During my testimony, I commended the Committee for its ongoing attention to nursing home quality, its promotion of home and community-based services, its support for the paid long-term workforce, and its commitment to service integration and care coordination. I also recommended that, over the next year, the Committee explore: 

  • How new models of service delivery might evolve in response to consumer preferences, the ability of consumers to purchase care, and changes in public policy.
  • Whether and how a quality, competent paid workforce will be developed to meet changing demands for services and supports.
  • How these services and supports can be made affordable for the vast majority of older adults who will need to use them. That affordability is critical, especially in our current economic environment.

Affordable Housing and Integrated Services

Five decades ago, one third of the elderly lived in poverty. That percentage decreased precipitously with the advent of Medicare and Medicaid, but the latest recession has dramatically expanded the gap between the “haves” and the “have nots.” 

And who suffers the most? Moderate-income older adults do, because they don’t have the wherewithal to purchase services and supports, and they don’t qualify for government help unless they spend down their assets and move to a nursing home. Only then will Medicaid pay both their housing and their service bills.

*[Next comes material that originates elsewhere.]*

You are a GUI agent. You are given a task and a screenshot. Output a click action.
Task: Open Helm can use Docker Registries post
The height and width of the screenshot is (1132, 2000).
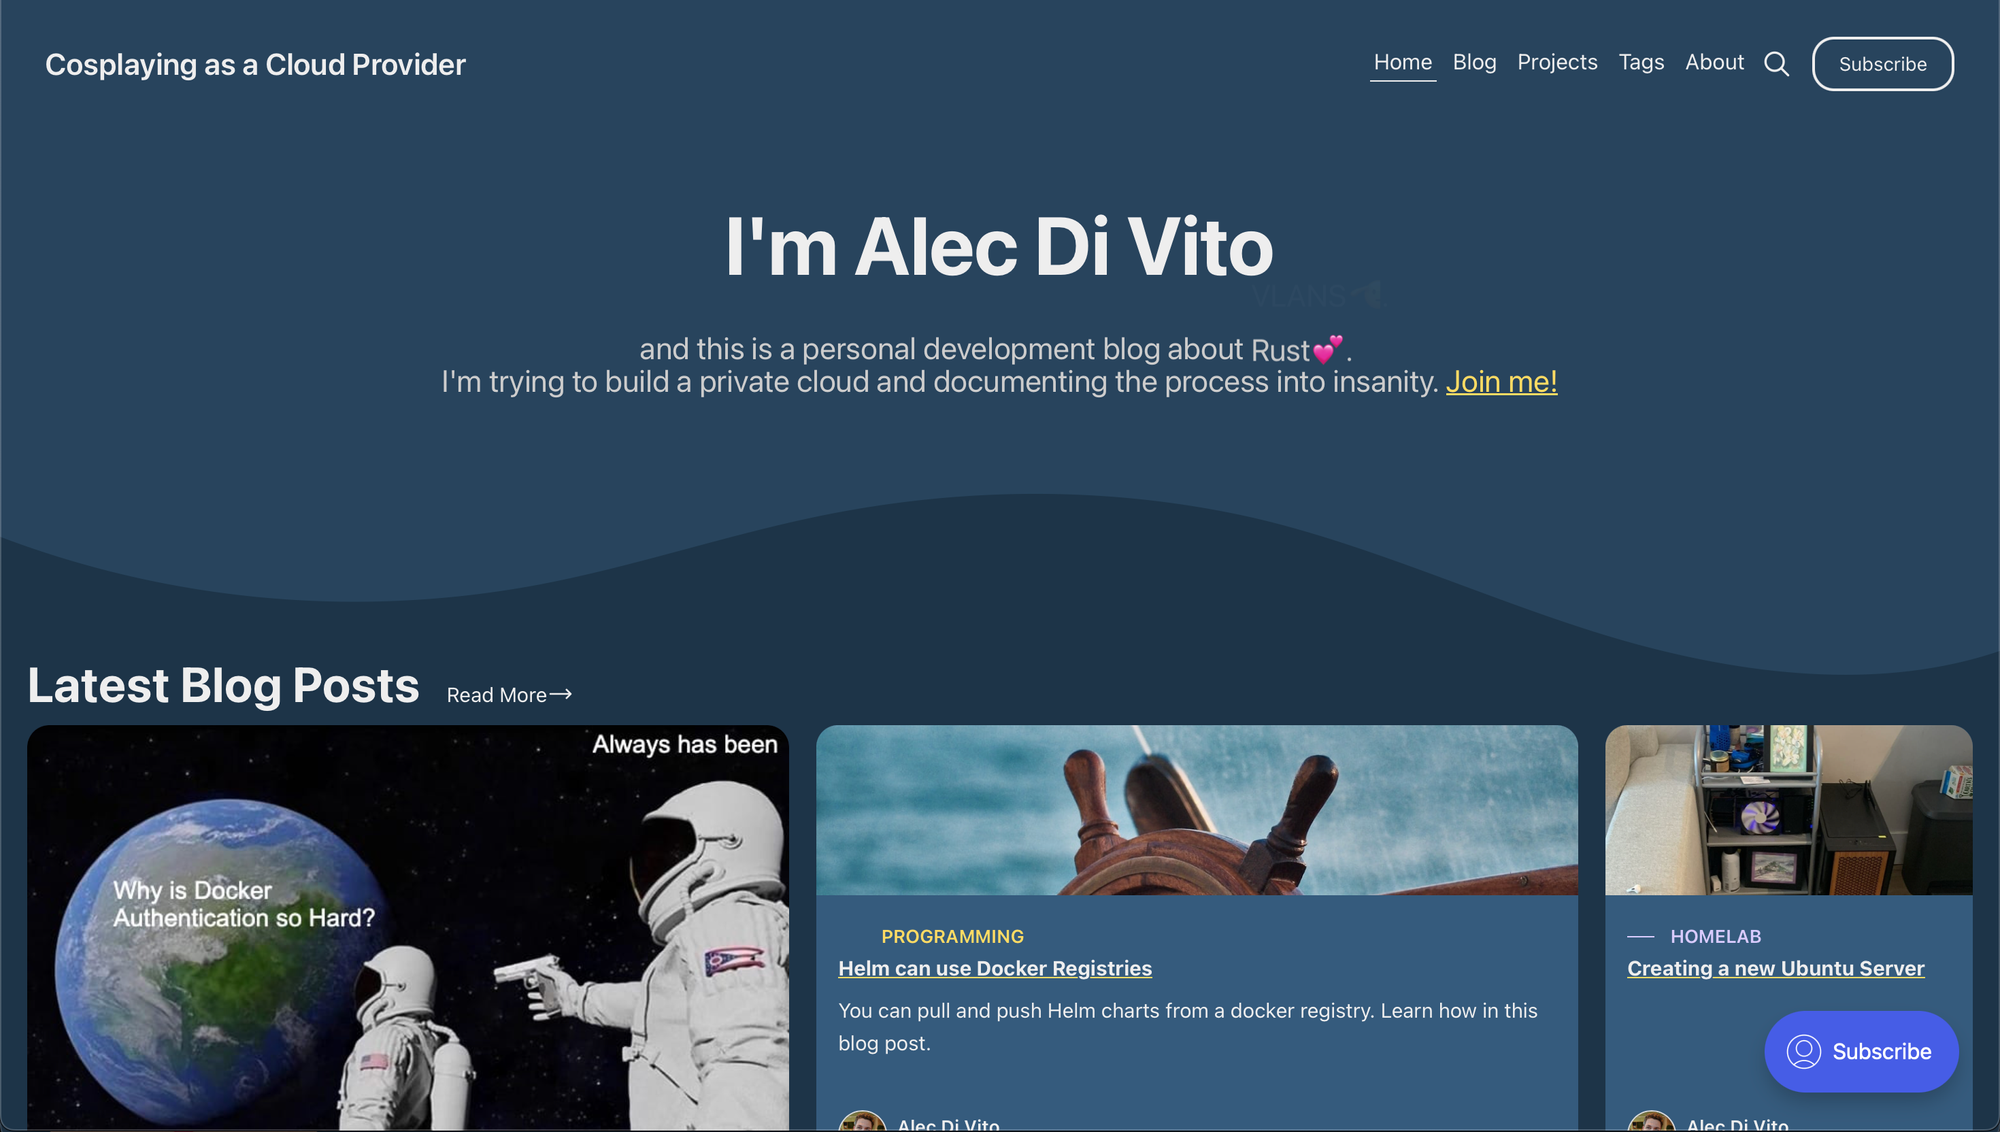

This scenario doesn’t make economic sense. And it’s not what consumers want. That is why I recommended that the Senate Special Committee on Aging host a national conversation that explores innovative ways to deploy our long-term care and housing resources more effectively.

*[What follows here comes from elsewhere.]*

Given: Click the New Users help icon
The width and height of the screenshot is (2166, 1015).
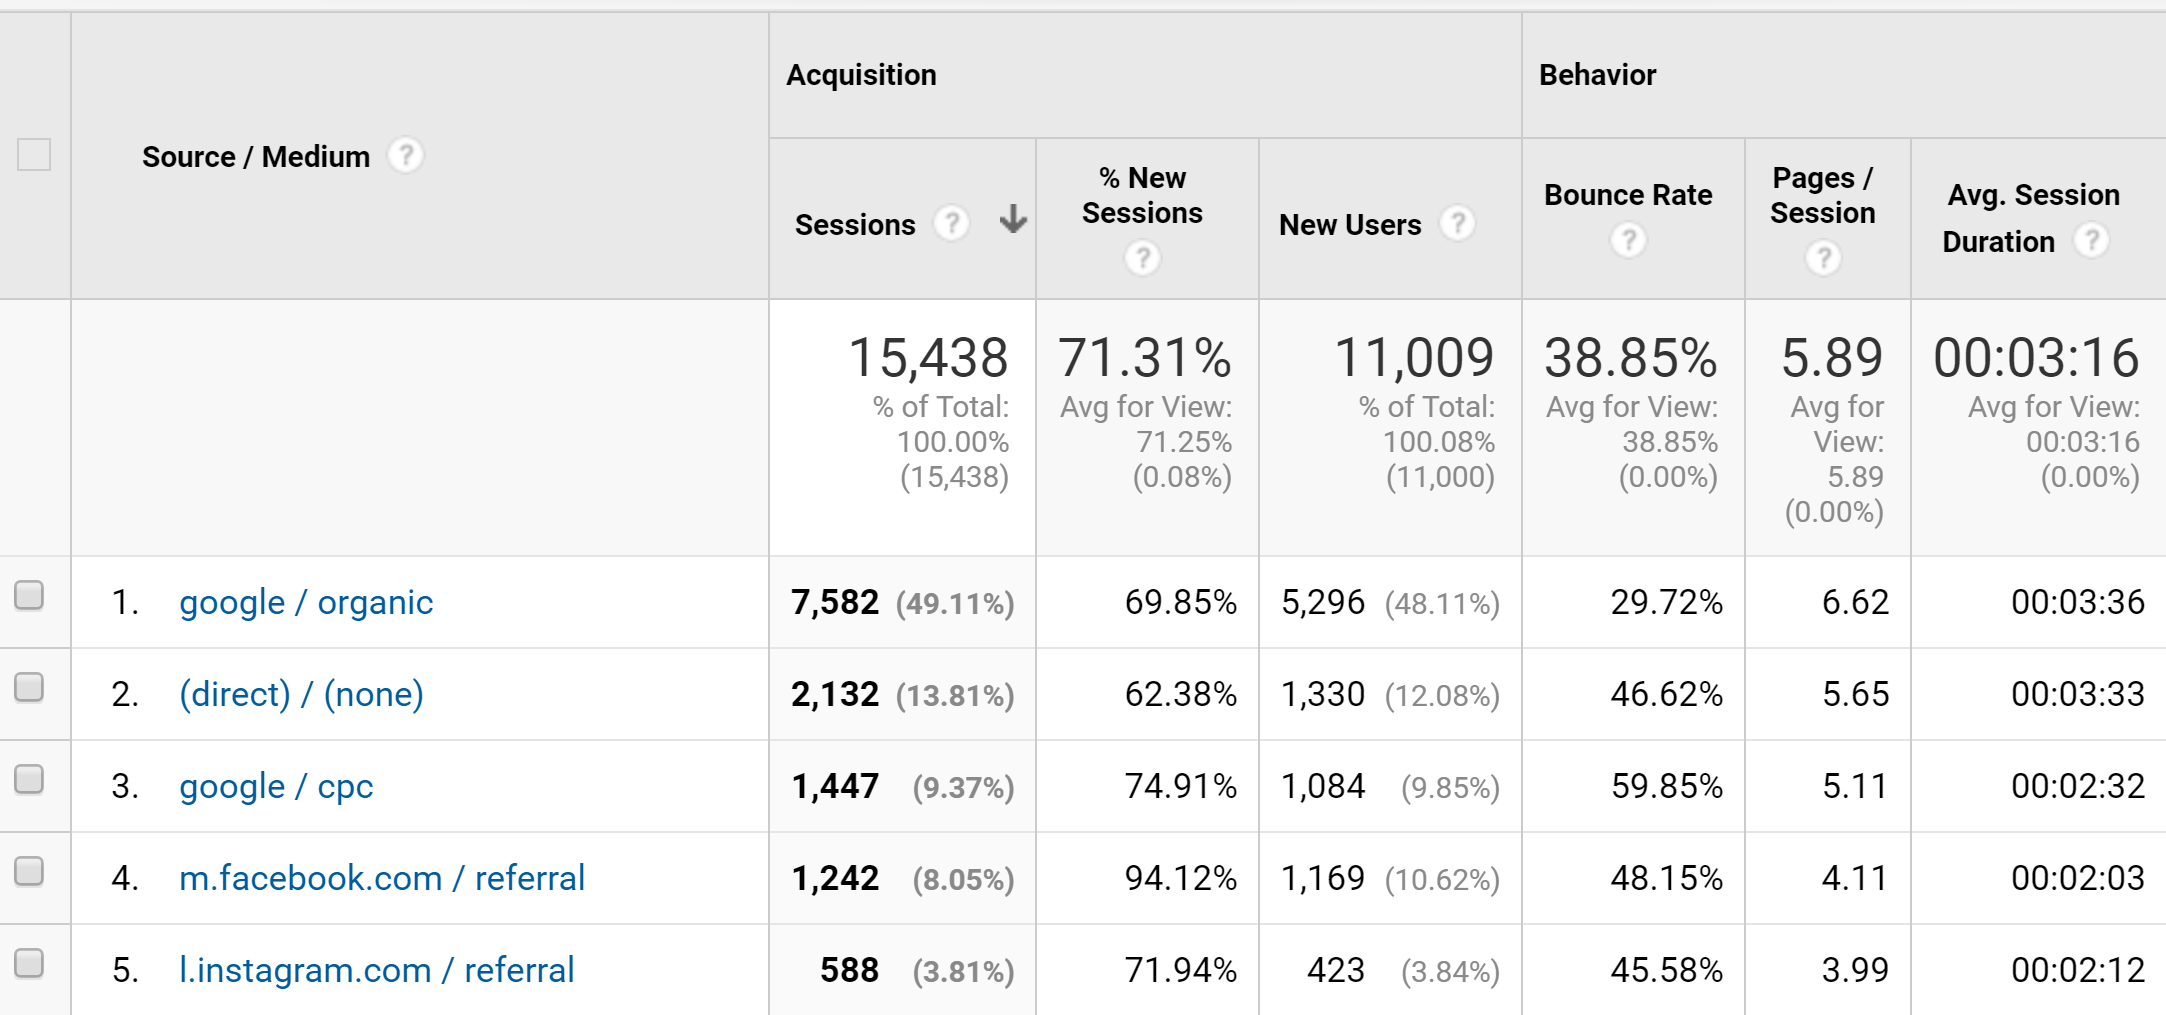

Specifically, I challenged the Aging Committee to explore a model that could deliver integrated services and supports to large groups of seniors living in affordable housing properties. Several states, including Vermont and Oregon, are already pursuing this housing-plus-services model in the belief that it will produce service-related savings that can then be used to support housing affordability.

Affordable shelter and services are essential elements of any viable community-based long-term care option. As a bipartisan, investigative body, the Senate Special Committee on Aging is uniquely positioned to begin its 6th decade with a ground-breaking exploration of innovative models that link shelter and services as a way to keep older people healthy while reducing costs and honoring consumer preferences to age in place.